**Task description:** Transcribe each entry so that nothing differs from the original.
++++++++++++++++++++
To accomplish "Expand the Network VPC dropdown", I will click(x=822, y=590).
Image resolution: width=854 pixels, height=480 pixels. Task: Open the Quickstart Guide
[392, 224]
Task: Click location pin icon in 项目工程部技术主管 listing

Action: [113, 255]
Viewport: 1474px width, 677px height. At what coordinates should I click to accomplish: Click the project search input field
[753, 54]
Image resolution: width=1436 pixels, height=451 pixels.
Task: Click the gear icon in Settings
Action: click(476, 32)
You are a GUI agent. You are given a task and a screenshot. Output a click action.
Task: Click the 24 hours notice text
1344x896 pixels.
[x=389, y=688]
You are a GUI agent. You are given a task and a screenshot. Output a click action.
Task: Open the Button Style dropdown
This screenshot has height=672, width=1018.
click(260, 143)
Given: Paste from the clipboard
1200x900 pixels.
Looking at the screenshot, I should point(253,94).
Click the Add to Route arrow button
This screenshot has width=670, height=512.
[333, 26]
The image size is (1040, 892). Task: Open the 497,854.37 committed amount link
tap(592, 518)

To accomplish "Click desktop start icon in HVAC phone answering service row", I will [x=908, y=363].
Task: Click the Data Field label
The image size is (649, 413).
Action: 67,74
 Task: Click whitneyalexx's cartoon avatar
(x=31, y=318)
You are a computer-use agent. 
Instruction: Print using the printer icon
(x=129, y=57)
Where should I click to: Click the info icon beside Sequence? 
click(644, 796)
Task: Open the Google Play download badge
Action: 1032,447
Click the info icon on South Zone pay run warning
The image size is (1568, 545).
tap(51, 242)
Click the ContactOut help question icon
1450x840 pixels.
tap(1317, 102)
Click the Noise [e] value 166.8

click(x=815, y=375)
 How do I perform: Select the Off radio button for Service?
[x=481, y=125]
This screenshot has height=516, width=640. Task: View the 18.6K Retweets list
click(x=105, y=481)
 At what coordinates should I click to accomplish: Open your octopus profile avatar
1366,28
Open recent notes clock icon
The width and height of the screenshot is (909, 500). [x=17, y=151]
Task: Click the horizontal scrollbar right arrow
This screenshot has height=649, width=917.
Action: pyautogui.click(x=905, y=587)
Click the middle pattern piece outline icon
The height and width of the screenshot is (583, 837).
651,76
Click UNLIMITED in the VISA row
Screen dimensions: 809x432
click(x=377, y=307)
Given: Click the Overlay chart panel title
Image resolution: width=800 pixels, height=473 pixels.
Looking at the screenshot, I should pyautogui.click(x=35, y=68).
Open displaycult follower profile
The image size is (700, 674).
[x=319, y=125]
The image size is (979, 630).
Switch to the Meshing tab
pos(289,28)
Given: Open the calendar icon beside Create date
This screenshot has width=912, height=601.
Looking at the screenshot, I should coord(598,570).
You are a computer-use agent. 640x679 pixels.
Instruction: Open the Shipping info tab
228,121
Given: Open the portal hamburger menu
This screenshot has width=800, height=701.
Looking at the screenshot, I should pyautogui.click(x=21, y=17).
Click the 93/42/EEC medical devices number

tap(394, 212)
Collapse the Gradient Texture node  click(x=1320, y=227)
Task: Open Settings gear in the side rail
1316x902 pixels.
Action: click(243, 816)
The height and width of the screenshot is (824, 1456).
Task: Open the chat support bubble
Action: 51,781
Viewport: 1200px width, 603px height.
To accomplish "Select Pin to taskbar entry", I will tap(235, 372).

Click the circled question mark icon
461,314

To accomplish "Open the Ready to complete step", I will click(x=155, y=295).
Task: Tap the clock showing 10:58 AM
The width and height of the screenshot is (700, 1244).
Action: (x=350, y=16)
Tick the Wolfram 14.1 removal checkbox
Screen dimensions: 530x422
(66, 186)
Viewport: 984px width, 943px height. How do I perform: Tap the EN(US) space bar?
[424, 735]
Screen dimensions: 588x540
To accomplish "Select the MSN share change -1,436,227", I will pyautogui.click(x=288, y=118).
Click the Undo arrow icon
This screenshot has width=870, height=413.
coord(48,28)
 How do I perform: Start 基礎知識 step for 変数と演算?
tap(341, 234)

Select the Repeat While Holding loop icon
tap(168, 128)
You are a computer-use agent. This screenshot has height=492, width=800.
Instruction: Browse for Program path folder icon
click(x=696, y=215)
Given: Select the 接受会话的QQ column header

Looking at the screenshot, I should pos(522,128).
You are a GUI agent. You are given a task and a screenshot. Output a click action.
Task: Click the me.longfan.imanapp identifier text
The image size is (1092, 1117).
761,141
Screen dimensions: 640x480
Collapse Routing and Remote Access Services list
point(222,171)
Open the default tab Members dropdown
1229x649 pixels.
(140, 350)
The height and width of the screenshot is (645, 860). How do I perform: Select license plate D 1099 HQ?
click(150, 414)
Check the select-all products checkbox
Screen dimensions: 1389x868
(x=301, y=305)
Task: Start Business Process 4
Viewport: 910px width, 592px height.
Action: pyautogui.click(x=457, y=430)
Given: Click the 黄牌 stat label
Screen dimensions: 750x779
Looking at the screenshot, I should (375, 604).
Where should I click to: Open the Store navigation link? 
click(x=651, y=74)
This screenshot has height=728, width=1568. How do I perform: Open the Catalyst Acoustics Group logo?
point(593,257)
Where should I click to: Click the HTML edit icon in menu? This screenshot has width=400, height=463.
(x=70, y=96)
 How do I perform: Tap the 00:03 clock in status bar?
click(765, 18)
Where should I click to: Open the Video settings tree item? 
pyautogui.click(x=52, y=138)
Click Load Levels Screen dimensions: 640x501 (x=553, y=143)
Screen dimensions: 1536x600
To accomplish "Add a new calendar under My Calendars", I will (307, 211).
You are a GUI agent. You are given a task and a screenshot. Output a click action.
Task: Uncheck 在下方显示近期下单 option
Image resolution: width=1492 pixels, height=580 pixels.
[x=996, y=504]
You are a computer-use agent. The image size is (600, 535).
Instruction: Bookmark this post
++++++++++++++++++++
**Expected answer:**
To accomplish "Expand the Network VPC dropdown", I will click(x=822, y=590).
Image resolution: width=854 pixels, height=480 pixels. Task: Open the Quickstart Guide
[392, 224]
Task: Click location pin icon in 项目工程部技术主管 listing

Action: [113, 255]
Viewport: 1474px width, 677px height. At what coordinates should I click to accomplish: Click the project search input field
[753, 54]
Image resolution: width=1436 pixels, height=451 pixels.
Task: Click the gear icon in Settings
Action: click(476, 32)
You are a GUI agent. You are given a task and a screenshot. Output a click action.
Task: Click the 24 hours notice text
1344x896 pixels.
[x=389, y=688]
You are a GUI agent. You are given a task and a screenshot. Output a click action.
Task: Open the Button Style dropdown
This screenshot has height=672, width=1018.
click(260, 143)
Given: Paste from the clipboard
1200x900 pixels.
Looking at the screenshot, I should point(253,94).
Click the Add to Route arrow button
This screenshot has width=670, height=512.
[333, 26]
The image size is (1040, 892). Task: Open the 497,854.37 committed amount link
tap(592, 518)

To accomplish "Click desktop start icon in HVAC phone answering service row", I will [x=908, y=363].
Task: Click the Data Field label
The image size is (649, 413).
Action: 67,74
 Task: Click whitneyalexx's cartoon avatar
(x=31, y=318)
You are a computer-use agent. 
Instruction: Print using the printer icon
(x=129, y=57)
Where should I click to: Click the info icon beside Sequence? 
click(644, 796)
Task: Open the Google Play download badge
Action: 1032,447
Click the info icon on South Zone pay run warning
The image size is (1568, 545).
tap(51, 242)
Click the ContactOut help question icon
1450x840 pixels.
tap(1317, 102)
Click the Noise [e] value 166.8

click(x=815, y=375)
 How do I perform: Select the Off radio button for Service?
[x=481, y=125]
This screenshot has height=516, width=640. Task: View the 18.6K Retweets list
click(x=105, y=481)
 At what coordinates should I click to accomplish: Open your octopus profile avatar
1366,28
Open recent notes clock icon
The width and height of the screenshot is (909, 500). [x=17, y=151]
Task: Click the horizontal scrollbar right arrow
This screenshot has height=649, width=917.
Action: pyautogui.click(x=905, y=587)
Click the middle pattern piece outline icon
The height and width of the screenshot is (583, 837).
651,76
Click UNLIMITED in the VISA row
Screen dimensions: 809x432
click(x=377, y=307)
Given: Click the Overlay chart panel title
Image resolution: width=800 pixels, height=473 pixels.
Looking at the screenshot, I should pyautogui.click(x=35, y=68).
Open displaycult follower profile
The image size is (700, 674).
[x=319, y=125]
The image size is (979, 630).
Switch to the Meshing tab
pos(289,28)
Given: Open the calendar icon beside Create date
This screenshot has width=912, height=601.
Looking at the screenshot, I should coord(598,570).
You are a computer-use agent. 640x679 pixels.
Instruction: Open the Shipping info tab
228,121
Given: Open the portal hamburger menu
This screenshot has width=800, height=701.
Looking at the screenshot, I should pyautogui.click(x=21, y=17).
Click the 93/42/EEC medical devices number

tap(394, 212)
Collapse the Gradient Texture node  click(x=1320, y=227)
Task: Open Settings gear in the side rail
1316x902 pixels.
Action: click(243, 816)
The height and width of the screenshot is (824, 1456).
Task: Open the chat support bubble
Action: 51,781
Viewport: 1200px width, 603px height.
To accomplish "Select Pin to taskbar entry", I will tap(235, 372).

Click the circled question mark icon
461,314

To accomplish "Open the Ready to complete step", I will click(x=155, y=295).
Task: Tap the clock showing 10:58 AM
The width and height of the screenshot is (700, 1244).
Action: (x=350, y=16)
Tick the Wolfram 14.1 removal checkbox
Screen dimensions: 530x422
(66, 186)
Viewport: 984px width, 943px height. How do I perform: Tap the EN(US) space bar?
[424, 735]
Screen dimensions: 588x540
To accomplish "Select the MSN share change -1,436,227", I will pyautogui.click(x=288, y=118).
Click the Undo arrow icon
This screenshot has width=870, height=413.
coord(48,28)
 How do I perform: Start 基礎知識 step for 変数と演算?
tap(341, 234)

Select the Repeat While Holding loop icon
tap(168, 128)
You are a computer-use agent. This screenshot has height=492, width=800.
Instruction: Browse for Program path folder icon
click(x=696, y=215)
Given: Select the 接受会话的QQ column header

Looking at the screenshot, I should pos(522,128).
You are a GUI agent. You are given a task and a screenshot. Output a click action.
Task: Click the me.longfan.imanapp identifier text
The image size is (1092, 1117).
761,141
Screen dimensions: 640x480
Collapse Routing and Remote Access Services list
point(222,171)
Open the default tab Members dropdown
1229x649 pixels.
(140, 350)
The height and width of the screenshot is (645, 860). How do I perform: Select license plate D 1099 HQ?
click(150, 414)
Check the select-all products checkbox
Screen dimensions: 1389x868
(x=301, y=305)
Task: Start Business Process 4
Viewport: 910px width, 592px height.
Action: pyautogui.click(x=457, y=430)
Given: Click the 黄牌 stat label
Screen dimensions: 750x779
Looking at the screenshot, I should (375, 604).
Where should I click to: Open the Store navigation link? 
click(x=651, y=74)
This screenshot has height=728, width=1568. How do I perform: Open the Catalyst Acoustics Group logo?
point(593,257)
Where should I click to: Click the HTML edit icon in menu? This screenshot has width=400, height=463.
(x=70, y=96)
 How do I perform: Tap the 00:03 clock in status bar?
click(765, 18)
Where should I click to: Open the Video settings tree item? 
pyautogui.click(x=52, y=138)
Click Load Levels Screen dimensions: 640x501 (x=553, y=143)
Screen dimensions: 1536x600
To accomplish "Add a new calendar under My Calendars", I will (307, 211).
You are a GUI agent. You are given a task and a screenshot. Output a click action.
Task: Uncheck 在下方显示近期下单 option
Image resolution: width=1492 pixels, height=580 pixels.
[x=996, y=504]
You are a computer-use agent. The image size is (600, 535).
Instruction: Bookmark this post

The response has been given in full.